The premise is fairly straightforward: it’s set in a sex education class at a small college somewhere in Anytown, USA, and there’s a multicultural gaggle of students that weighs heavy on the Caucasian side, with a few token students of other ethnicities tossed in to try and balance the mix. In the first class, ballsy Professor Trevase (Cassidy) tells the students “If you don’t like me, get out!” … and everyone leaves except for the main cast. Their first assignment: partner up and sculpt each other’s genitals. Predictably, everyone has a different reaction to this, and things play out accordingly. There’s a nugget of a possible overarching storyline at the end of the episode when Cassidy reveals to dreamy blonde student Dean (Matt Barr) that she has brain cancer, and she swears him to secrecy. Future assignments listed in the press notes include: threesomes, penis envy, breakups, and more.
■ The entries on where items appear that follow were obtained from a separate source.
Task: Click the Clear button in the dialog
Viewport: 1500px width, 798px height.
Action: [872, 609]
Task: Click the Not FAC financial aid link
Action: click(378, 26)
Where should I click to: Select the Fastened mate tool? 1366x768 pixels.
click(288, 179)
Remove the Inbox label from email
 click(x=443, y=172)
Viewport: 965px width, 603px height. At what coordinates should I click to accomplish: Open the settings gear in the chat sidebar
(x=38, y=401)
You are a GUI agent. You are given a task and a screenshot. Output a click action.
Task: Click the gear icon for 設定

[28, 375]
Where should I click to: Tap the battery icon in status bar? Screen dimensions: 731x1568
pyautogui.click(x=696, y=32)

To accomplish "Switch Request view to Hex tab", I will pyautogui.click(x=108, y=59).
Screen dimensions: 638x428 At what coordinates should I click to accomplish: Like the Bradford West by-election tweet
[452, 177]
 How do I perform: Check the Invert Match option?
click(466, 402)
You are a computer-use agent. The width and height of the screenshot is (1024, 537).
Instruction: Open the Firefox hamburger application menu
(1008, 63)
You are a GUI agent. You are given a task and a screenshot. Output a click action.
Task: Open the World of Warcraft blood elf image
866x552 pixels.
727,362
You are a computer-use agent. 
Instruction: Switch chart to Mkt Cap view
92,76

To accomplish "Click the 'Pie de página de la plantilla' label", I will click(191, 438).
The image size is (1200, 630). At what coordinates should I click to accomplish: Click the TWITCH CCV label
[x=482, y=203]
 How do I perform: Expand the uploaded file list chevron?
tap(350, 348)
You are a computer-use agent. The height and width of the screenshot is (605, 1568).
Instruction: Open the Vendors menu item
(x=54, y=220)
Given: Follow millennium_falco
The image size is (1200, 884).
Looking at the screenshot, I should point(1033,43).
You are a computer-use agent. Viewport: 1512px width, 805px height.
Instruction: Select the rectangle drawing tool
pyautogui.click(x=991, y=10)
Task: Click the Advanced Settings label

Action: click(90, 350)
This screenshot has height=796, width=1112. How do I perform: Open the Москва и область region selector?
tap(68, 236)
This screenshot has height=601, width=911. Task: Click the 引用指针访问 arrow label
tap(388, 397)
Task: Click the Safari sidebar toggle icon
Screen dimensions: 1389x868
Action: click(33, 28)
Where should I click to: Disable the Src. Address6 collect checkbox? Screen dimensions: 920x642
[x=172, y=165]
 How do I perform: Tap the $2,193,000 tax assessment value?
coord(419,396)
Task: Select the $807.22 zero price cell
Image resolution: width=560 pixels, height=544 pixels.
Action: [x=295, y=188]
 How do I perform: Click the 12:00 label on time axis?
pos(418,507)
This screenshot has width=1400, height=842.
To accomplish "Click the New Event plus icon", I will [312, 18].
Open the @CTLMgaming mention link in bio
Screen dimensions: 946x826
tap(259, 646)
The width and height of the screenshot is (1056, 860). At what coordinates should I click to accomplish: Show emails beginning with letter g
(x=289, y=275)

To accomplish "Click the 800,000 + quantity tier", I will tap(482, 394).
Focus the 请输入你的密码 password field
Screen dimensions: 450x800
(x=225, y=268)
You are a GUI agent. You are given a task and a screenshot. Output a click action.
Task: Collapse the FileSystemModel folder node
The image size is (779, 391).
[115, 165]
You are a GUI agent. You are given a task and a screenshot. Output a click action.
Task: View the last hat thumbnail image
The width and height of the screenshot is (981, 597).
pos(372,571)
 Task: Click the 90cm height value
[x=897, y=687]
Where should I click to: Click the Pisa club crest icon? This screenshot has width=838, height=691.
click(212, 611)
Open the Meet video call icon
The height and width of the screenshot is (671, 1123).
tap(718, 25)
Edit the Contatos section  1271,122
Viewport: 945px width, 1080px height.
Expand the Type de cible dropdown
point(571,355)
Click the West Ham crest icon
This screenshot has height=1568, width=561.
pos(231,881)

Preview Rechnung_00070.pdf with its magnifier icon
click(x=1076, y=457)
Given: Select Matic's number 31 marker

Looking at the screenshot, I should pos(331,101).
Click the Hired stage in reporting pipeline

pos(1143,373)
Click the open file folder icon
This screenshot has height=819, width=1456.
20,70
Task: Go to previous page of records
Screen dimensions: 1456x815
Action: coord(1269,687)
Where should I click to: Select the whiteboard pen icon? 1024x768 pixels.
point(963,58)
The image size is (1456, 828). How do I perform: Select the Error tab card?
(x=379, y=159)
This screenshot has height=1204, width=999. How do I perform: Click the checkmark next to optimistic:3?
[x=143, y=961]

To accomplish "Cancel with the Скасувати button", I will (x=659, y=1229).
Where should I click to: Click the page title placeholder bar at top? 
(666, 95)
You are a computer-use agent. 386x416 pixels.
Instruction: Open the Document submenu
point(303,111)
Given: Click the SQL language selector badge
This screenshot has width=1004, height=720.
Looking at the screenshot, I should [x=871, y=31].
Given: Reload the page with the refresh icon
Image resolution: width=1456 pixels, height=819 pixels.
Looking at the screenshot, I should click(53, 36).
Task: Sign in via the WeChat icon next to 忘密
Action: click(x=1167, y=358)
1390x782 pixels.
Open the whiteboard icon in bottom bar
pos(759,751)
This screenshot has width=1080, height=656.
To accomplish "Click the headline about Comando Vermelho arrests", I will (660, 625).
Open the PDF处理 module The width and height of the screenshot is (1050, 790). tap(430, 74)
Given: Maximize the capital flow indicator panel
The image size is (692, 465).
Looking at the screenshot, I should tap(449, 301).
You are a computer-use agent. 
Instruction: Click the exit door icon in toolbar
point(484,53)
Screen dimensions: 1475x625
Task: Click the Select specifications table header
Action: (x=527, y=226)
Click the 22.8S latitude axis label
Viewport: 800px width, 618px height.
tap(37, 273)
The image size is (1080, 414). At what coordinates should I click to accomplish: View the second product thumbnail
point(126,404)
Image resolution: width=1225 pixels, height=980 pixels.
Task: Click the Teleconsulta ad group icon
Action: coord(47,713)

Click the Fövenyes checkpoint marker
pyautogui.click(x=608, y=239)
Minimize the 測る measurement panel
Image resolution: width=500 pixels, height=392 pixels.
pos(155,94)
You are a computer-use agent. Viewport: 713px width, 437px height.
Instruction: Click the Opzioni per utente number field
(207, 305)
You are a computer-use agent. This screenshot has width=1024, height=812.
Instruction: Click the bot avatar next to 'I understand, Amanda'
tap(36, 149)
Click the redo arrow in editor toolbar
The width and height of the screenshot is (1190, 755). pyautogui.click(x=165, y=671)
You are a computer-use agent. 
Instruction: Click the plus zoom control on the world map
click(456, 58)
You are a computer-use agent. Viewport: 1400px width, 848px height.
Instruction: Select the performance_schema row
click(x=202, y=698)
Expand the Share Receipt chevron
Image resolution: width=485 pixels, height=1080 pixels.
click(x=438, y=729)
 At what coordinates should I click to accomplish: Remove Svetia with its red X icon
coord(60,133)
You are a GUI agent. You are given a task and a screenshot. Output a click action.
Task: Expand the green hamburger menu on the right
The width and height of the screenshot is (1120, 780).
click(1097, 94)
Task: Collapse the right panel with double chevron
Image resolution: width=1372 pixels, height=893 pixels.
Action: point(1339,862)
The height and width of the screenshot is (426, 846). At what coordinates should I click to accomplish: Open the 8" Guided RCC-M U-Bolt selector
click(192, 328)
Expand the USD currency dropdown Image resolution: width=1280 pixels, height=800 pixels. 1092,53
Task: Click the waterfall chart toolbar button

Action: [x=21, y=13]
Is this a harbinger of things to come? Television development isn’t any more expensive than shooting a feature film, and in some cases it might be significantly cheaper. Last night’s pilot wasn’t quite a full hour, and if you’re working on a half-hour sitcom, you could cut that in half. Plus, it has to look attractive for a network. It’s a like a live-action storyboard for a pitch session, making it that much easier to say yes or no. Will it change the fact of television development? That remains to be seen. But given the turbulent ebb and flow of independent movies, it makes sense that creative types might try their hand at putting a series together on spec.

We’ll see if Sex Ed: The Series gets picked up anywhere, and budding writers might want to check out the full script for the pilot, which was posted online.